─── Recorded information
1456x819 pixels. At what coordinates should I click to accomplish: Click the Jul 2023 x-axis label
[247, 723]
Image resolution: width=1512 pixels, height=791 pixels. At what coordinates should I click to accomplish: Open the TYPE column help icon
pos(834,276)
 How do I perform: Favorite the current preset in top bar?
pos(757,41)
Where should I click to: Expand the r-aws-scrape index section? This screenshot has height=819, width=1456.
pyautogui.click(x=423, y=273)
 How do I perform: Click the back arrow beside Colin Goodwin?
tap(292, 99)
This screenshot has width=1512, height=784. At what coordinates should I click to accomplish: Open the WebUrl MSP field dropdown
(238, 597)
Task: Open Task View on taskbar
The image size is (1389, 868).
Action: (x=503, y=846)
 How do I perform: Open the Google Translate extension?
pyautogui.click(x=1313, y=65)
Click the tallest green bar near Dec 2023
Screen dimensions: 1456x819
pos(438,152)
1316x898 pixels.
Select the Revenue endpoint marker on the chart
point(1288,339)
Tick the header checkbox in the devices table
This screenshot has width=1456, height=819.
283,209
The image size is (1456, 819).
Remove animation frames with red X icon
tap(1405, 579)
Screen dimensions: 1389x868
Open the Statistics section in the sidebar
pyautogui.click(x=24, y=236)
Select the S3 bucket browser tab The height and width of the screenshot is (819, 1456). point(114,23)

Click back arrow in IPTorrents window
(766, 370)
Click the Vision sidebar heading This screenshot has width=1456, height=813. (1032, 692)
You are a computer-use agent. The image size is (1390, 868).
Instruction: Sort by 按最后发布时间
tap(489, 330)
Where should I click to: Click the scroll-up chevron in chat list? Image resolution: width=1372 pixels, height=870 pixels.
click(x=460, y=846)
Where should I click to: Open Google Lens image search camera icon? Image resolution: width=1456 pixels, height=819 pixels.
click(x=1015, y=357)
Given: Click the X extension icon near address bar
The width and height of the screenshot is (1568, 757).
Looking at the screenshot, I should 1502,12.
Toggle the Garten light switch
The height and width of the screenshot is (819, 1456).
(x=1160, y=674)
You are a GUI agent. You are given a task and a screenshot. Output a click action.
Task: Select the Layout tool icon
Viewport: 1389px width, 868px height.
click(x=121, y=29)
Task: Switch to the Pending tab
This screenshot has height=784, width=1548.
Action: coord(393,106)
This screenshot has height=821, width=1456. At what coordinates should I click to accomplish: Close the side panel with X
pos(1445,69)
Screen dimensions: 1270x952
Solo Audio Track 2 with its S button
──────
Problem description =
Nothing in the entries should be left out; please reproduce them all exactly.

Expected output =
1456x819 pixels. At what coordinates should I click to accomplish: Click the Jul 2023 x-axis label
[247, 723]
Image resolution: width=1512 pixels, height=791 pixels. At what coordinates should I click to accomplish: Open the TYPE column help icon
pos(834,276)
 How do I perform: Favorite the current preset in top bar?
pos(757,41)
Where should I click to: Expand the r-aws-scrape index section? This screenshot has height=819, width=1456.
pyautogui.click(x=423, y=273)
 How do I perform: Click the back arrow beside Colin Goodwin?
tap(292, 99)
This screenshot has width=1512, height=784. At what coordinates should I click to accomplish: Open the WebUrl MSP field dropdown
(238, 597)
Task: Open Task View on taskbar
The image size is (1389, 868).
Action: (x=503, y=846)
 How do I perform: Open the Google Translate extension?
pyautogui.click(x=1313, y=65)
Click the tallest green bar near Dec 2023
Screen dimensions: 1456x819
pos(438,152)
1316x898 pixels.
Select the Revenue endpoint marker on the chart
point(1288,339)
Tick the header checkbox in the devices table
This screenshot has width=1456, height=819.
283,209
The image size is (1456, 819).
Remove animation frames with red X icon
tap(1405, 579)
Screen dimensions: 1389x868
Open the Statistics section in the sidebar
pyautogui.click(x=24, y=236)
Select the S3 bucket browser tab The height and width of the screenshot is (819, 1456). point(114,23)

Click back arrow in IPTorrents window
(766, 370)
Click the Vision sidebar heading This screenshot has width=1456, height=813. (1032, 692)
You are a computer-use agent. The image size is (1390, 868).
Instruction: Sort by 按最后发布时间
tap(489, 330)
Where should I click to: Click the scroll-up chevron in chat list? Image resolution: width=1372 pixels, height=870 pixels.
click(x=460, y=846)
Where should I click to: Open Google Lens image search camera icon? Image resolution: width=1456 pixels, height=819 pixels.
click(x=1015, y=357)
Given: Click the X extension icon near address bar
The width and height of the screenshot is (1568, 757).
Looking at the screenshot, I should 1502,12.
Toggle the Garten light switch
The height and width of the screenshot is (819, 1456).
(x=1160, y=674)
You are a GUI agent. You are given a task and a screenshot. Output a click action.
Task: Select the Layout tool icon
Viewport: 1389px width, 868px height.
click(x=121, y=29)
Task: Switch to the Pending tab
This screenshot has height=784, width=1548.
Action: coord(393,106)
This screenshot has height=821, width=1456. At what coordinates should I click to accomplish: Close the side panel with X
pos(1445,69)
Screen dimensions: 1270x952
Solo Audio Track 2 with its S button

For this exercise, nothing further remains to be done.